Segundo a Alfaia, “Eclipse” parte de um fenómeno astronómico raro e profundamente simbólico, surgindo num ano em que será possível observar, a 12 de agosto, um eclipse solar total. A associação recorda que o último eclipse total visível em território português ocorreu em 1916 e que o próximo apenas terá lugar em 2144, um intervalo temporal que convoca uma reflexão sobre a suspensão, a expectativa e a transformação da perceção.
Eclipse entre fenómeno astronómico e experiência simbólica
A exposição é atravessada por uma dimensão sensível e poética, expressa na citação de Michelangelo Antonioni, incluída no projeto curatorial:
“Gelo repentino. Silêncio diferente de todos os outros silêncios.
Luz térrea diferente de todas as outras luzes.
E depois o escuro. Imobilidade total.
Tudo aquilo em que consigo chegar a pensar é que durante o eclipse provavelmente se cerram os sentimentos.”
É nesta imobilidade, onde o contorno das coisas se difumina e a sombra ganha presença como mutação de um mundo interior, que Diogo Evangelista evoca o eclipse. Pensando o espaço específico da Alfaia e a luz solar intensa que caracteriza o Algarve, o artista convida o público a habitar o fenómeno tanto na sua dimensão astronómica como na sua condição simbólica de suspensão provisória da certeza.

O trabalho de Diogo Evangelista desenvolve-se em torno de temas como o desejo e a transformação, explorando o potencial animista da imaginação humana na apropriação de conceitos, imagens e ambientes. A sua prática cruza escultura, desenho, pintura e vídeo, explorando zonas intersticiais entre arte, ciência, realismo, ficção, tecnologia e natureza.
A obra apresenta-se como uma sombra intangível, uma imagem em movimento que transborda do seu suporte físico e se expande no tempo de quem a observa. No ponto em que o espaço se densifica e a distância se torna sensível, é proposto um exercício de cegueira deliberada, já presente no trabalho do artista, que permite perceber uma outra forma de luz: aquela que apenas se manifesta quando o mundo, por um instante, decide apagar-se.
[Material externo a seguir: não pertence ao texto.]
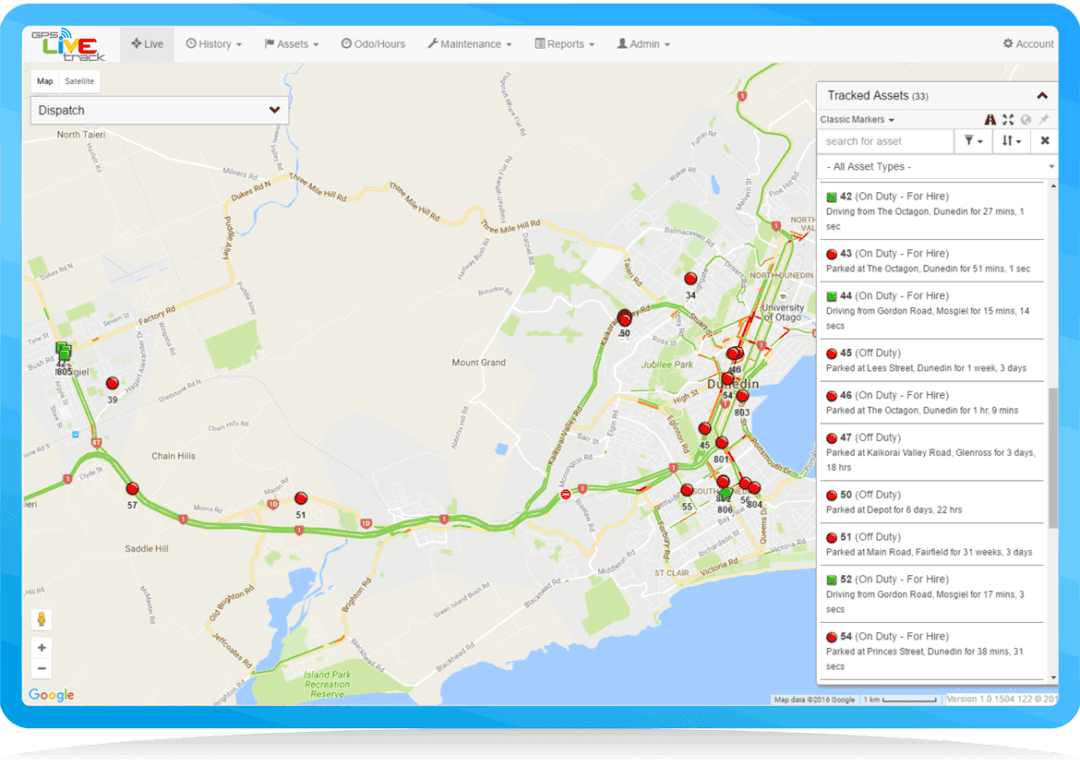
Task: Open the Reports menu
Action: tap(564, 43)
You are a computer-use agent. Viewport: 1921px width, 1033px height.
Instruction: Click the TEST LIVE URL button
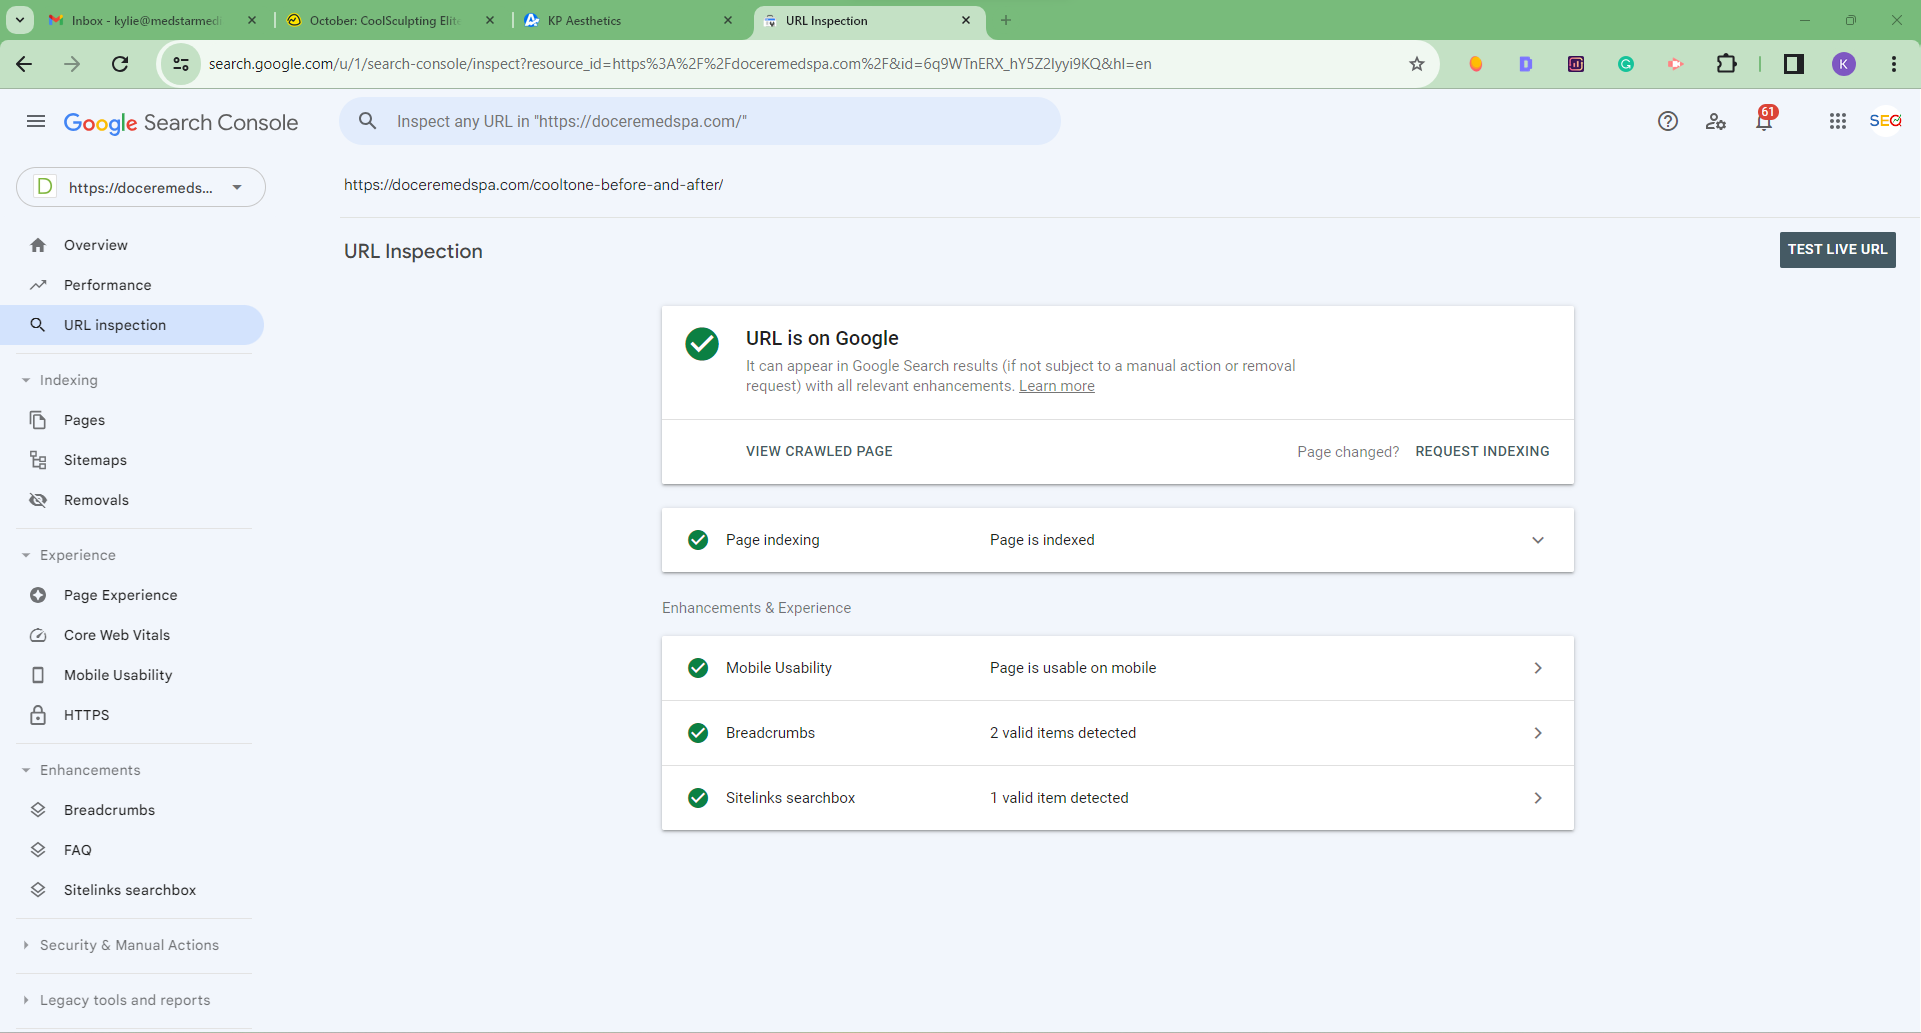pyautogui.click(x=1837, y=250)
Com “Eclipse”, a Alfaia inaugura um ano de programação dedicado à experimentação, ao pensamento crítico e à relação entre arte, espaço, perceção e performatividade, afirmando-se como um lugar de encontro entre práticas contemporâneas e o contexto singular do território algarvio. A exposição pode ser visitada até 14 de março e tem entrada livre.